The relative abundances of the elements in the known universe vary by more than 12 orders of magnitude. For the most part, these differences in abundance cannot be explained by differences in nuclear stability. Although the 56Fe nucleus is the most stable nucleus known, the most abundant element in the known universe is not iron, but hydrogen (1H), which accounts for about 90% of all atoms. In fact, 1H is the raw material from which all other elements are formed. In this section, we explain why 1H and 2He together account for at least 99% of all the atoms in the known universe. We also describe the nuclear reactions that take place in stars, which transform one nucleus into another and create all the naturally occurring elements.

## Relative Abundances of the Elements on Earth and in the Known Universe

The relative abundances of the elements in the known universe and on Earth relative to silicon are shown in Figure $$\PageIndex{1}$$. The data are estimates based on the characteristic emission spectra of the elements in stars, the absorption spectra of matter in clouds of interstellar dust, and the approximate composition of Earth as measured by geologists. The data in Figure $$\PageIndex{1}$$ illustrate two important points. First, except for hydrogen, the most abundant elements have even atomic numbers. Not only is this consistent with the known trends in nuclear stability, but it also suggests that heavier elements are formed by combining helium nuclei (Z = 2). Second, the relative abundances of the elements in the known universe and on Earth are often very different, as indicated by the data in Table $$\PageIndex{1}$$ for some common elements.
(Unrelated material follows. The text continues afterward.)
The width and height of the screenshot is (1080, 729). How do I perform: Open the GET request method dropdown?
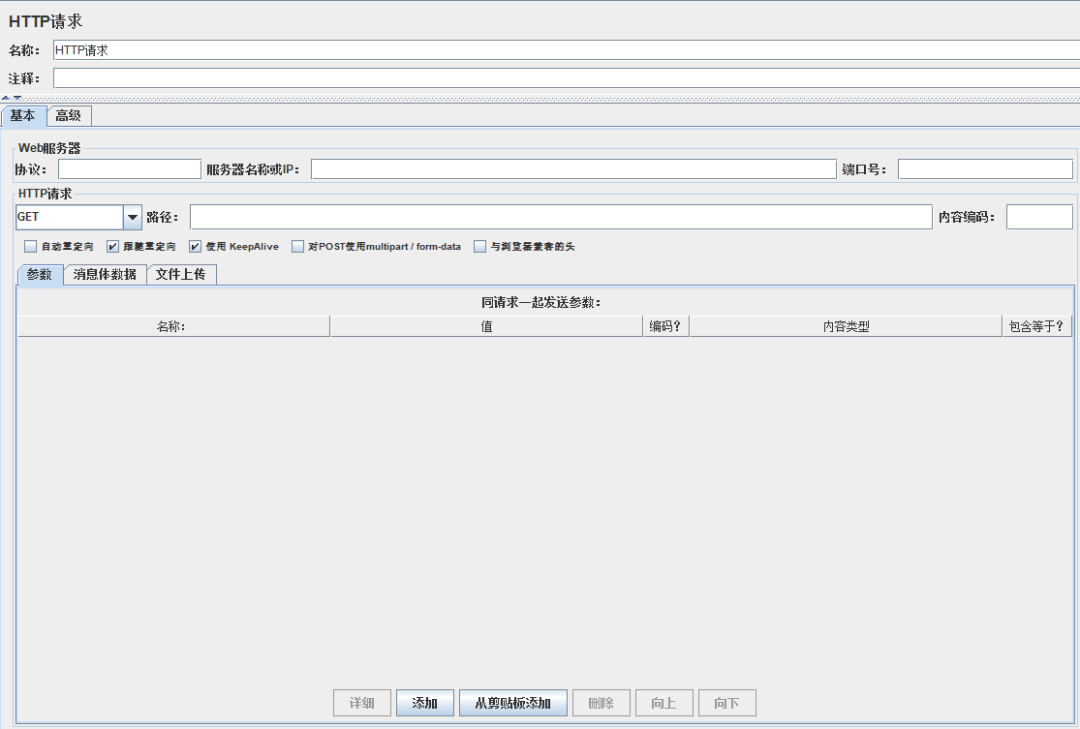[132, 216]
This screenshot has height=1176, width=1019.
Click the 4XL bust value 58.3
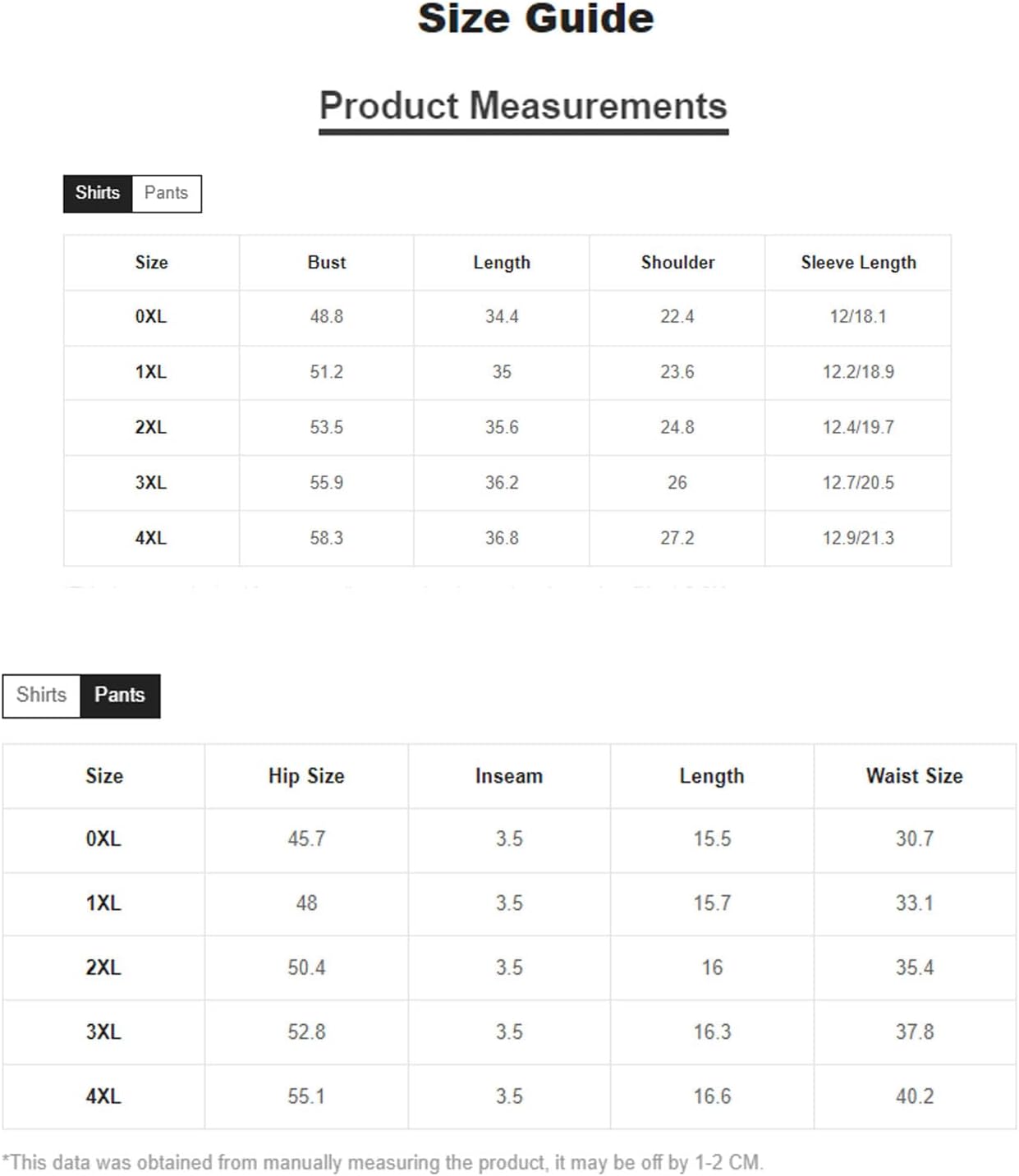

Some of these differences are easily explained. For example, nonmetals such as H, He, C, N, O, Ne, and Kr are much less abundant relative to silicon on Earth than they are in the rest of the universe. These elements are either noble gases (He, Ne, and Kr) or elements that form volatile hydrides, such as NH3, CH4, and H2O. Because Earth’s gravity is not strong enough to hold such light substances in the atmosphere, these elements have been slowly diffusing into outer space ever since our planet was formed. Argon is an exception; it is relatively abundant on Earth compared with the other noble gases because it is continuously produced in rocks by the radioactive decay of isotopes such as 40K. In contrast, many metals, such as Al, Na, Fe, Ca, Mg, K, and Ti, are relatively abundant on Earth because they form nonvolatile compounds, such as oxides, that cannot escape into space. Other metals, however, are much less abundant on Earth than in the universe; some examples are Ru and Ir. This section explains some of the reasons for the great differences in abundances of the metallic elements.

Table $$\PageIndex{1}$$: Relative Abundances of Elements on Earth and in the Known Universe
Terrestrial/Universal Element Abundance Ratio
H 0.0020
He 2.4 × 10−8
C 0.36
N 0.02
O 46
Ne 1.9 × 10−6
Na 1200
Mg 48
Al 1600
Si 390
S 0.84
K 5000
Ca 710
Ti 2200
Fe 57

All the elements originally present on Earth (and on other planets) were synthesized from hydrogen and helium nuclei in the interiors of stars that have long since exploded and disappeared. Six of the most abundant elements in the universe (C, O, Ne, Mg, Si, and Fe) have nuclei that are integral multiples of the helium-4 nucleus, which suggests that helium-4 is the primary building block for heavier nuclei.

## Synthesis of the Elements in Stars

Elements are synthesized in discrete stages during the lifetime of a star, and some steps occur only in the most massive stars known (Figure $$\PageIndex{2}$$). Initially, all stars are formed by the aggregation of interstellar “dust,” which is mostly hydrogen. As the cloud of dust slowly contracts due to gravitational attraction, its density eventually reaches about 100 g/cm3, and the temperature increases to about 1.5 × 107 K, forming a dense plasma of ionized hydrogen nuclei. At this point, self-sustaining nuclear reactions begin, and the star “ignites,” creating a yellow star like our sun.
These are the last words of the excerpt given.